Science history is particularly fascinating to me, and Lost Women in Science just hits the spot when my curiosity strays this way. So far, I have only listened to the first and the most recent seasons, and I plan on getting to the in-betweens soon. For podcasts like this, with a few rounded-out seasons, I like to see where they started and where it is now.

Lost Women of Science is a podcast that feels like it started as a personal project and then expanded into what it is now. Not only is this a podcast, but it’s also now a not-for-profit that strives to tell the story of women in science but also serves to inspire girls to embark on careers in STEM. Now distributed by PRX and partnered with Scientific American and Barnard College, this podcast can only be on the upswing.

Our hosts, Katie Hafner and Carol Sutton Lewis bring not only years of experience as women in STEM in their own right, but also a palpable passion to the production. History and science on their own can be difficult, and together it can become even more complex and twisted together rather than knitted. The team at Lost Women of Science does a great job of boiling down to the essentials, which got even better when looking at the first season compared to the most recent. It doesn’t pull punches but also doesn’t expect you to know much about the season’s subject. It’s a difficult balance to strike, but this podcast was able to do that beautifully from the start.

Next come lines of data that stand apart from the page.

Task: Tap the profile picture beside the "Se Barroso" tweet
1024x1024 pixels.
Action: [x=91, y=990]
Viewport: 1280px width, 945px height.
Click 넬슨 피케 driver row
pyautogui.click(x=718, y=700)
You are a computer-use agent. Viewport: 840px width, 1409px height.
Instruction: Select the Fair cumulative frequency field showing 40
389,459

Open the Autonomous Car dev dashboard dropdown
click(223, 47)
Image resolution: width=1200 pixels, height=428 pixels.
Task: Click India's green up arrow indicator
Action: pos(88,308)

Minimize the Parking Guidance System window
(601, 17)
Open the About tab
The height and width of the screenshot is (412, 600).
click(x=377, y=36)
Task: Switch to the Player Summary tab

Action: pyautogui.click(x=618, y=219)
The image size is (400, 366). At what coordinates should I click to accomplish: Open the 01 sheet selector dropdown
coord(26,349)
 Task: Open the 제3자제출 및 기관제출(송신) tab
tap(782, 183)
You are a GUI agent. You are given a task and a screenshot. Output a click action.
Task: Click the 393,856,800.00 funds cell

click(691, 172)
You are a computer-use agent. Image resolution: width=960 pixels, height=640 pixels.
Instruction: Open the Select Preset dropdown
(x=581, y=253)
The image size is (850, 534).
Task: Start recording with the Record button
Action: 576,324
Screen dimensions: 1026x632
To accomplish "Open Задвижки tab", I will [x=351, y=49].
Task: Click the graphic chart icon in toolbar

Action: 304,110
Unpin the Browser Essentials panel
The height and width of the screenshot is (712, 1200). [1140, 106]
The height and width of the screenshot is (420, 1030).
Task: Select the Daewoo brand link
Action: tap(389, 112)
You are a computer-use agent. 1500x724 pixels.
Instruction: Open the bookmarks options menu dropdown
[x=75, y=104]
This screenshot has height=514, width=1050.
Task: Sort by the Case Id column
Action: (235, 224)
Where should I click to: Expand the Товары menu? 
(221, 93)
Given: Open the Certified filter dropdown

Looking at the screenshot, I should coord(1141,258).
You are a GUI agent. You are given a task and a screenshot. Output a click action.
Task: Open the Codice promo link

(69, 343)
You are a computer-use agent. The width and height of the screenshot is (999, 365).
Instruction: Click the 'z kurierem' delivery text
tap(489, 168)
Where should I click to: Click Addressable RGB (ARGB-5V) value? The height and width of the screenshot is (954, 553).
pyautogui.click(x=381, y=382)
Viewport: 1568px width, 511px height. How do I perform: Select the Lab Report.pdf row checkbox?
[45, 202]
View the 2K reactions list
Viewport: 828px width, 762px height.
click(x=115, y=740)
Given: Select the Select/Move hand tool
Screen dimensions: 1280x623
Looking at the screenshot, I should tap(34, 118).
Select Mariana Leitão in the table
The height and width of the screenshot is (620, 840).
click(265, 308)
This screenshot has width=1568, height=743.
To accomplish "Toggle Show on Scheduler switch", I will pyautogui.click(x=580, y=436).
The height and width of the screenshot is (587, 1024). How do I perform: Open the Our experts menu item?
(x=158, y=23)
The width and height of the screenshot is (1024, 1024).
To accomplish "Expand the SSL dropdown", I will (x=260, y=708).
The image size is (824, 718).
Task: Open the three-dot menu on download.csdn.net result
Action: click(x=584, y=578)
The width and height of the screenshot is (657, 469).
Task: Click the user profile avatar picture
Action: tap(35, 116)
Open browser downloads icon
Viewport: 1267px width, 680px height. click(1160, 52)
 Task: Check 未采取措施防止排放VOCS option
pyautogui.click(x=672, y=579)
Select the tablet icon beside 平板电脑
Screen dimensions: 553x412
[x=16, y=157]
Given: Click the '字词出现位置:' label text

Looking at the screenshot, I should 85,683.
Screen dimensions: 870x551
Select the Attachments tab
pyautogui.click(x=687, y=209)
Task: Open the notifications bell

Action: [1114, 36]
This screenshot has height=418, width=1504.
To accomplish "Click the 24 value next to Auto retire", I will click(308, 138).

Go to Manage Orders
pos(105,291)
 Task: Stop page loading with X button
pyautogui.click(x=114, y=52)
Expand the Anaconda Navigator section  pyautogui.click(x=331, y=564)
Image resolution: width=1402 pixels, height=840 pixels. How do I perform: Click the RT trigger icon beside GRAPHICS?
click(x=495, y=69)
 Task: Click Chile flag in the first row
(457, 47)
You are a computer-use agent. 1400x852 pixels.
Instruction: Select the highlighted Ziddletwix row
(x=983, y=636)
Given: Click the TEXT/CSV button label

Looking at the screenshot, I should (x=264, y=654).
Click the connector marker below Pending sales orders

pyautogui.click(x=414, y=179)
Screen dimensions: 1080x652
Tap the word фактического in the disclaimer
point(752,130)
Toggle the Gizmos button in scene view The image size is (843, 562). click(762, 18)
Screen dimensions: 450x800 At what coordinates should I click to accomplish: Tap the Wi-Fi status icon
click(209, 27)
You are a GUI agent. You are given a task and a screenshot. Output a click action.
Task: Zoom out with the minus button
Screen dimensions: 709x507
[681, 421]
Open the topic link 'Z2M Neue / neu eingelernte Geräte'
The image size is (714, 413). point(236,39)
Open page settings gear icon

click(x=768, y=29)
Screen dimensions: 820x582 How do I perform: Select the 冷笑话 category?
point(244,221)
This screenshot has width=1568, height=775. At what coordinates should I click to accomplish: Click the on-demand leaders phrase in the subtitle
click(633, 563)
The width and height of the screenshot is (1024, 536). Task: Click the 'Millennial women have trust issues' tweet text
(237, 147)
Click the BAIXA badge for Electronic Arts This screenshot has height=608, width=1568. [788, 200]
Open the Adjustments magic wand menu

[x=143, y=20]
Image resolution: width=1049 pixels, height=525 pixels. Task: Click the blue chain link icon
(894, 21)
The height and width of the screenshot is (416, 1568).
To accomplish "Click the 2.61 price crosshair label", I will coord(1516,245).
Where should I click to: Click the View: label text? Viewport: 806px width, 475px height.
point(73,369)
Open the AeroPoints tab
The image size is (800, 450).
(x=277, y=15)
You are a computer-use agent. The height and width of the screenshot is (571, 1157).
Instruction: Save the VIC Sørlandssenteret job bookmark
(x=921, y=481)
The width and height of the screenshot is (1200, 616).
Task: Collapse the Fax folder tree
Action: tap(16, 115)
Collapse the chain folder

The first season felt like a pilot. Maybe it was a little rough around the edges production-wise, but this was the start of a project that spears through the muck of men in the history of science.  Not only has the production quality improved in an impressive way, but the addition of a cohost elevated the podcast considerably. This podcast jumps between interview snippets and narration. Having this great cohost-dynamic brought this podcast’s overall voice from something used more in a classroom to something more people can listen to while doing chores or during a commute. It made it more approachable not just in the quality of writing and information, but also in overall tone.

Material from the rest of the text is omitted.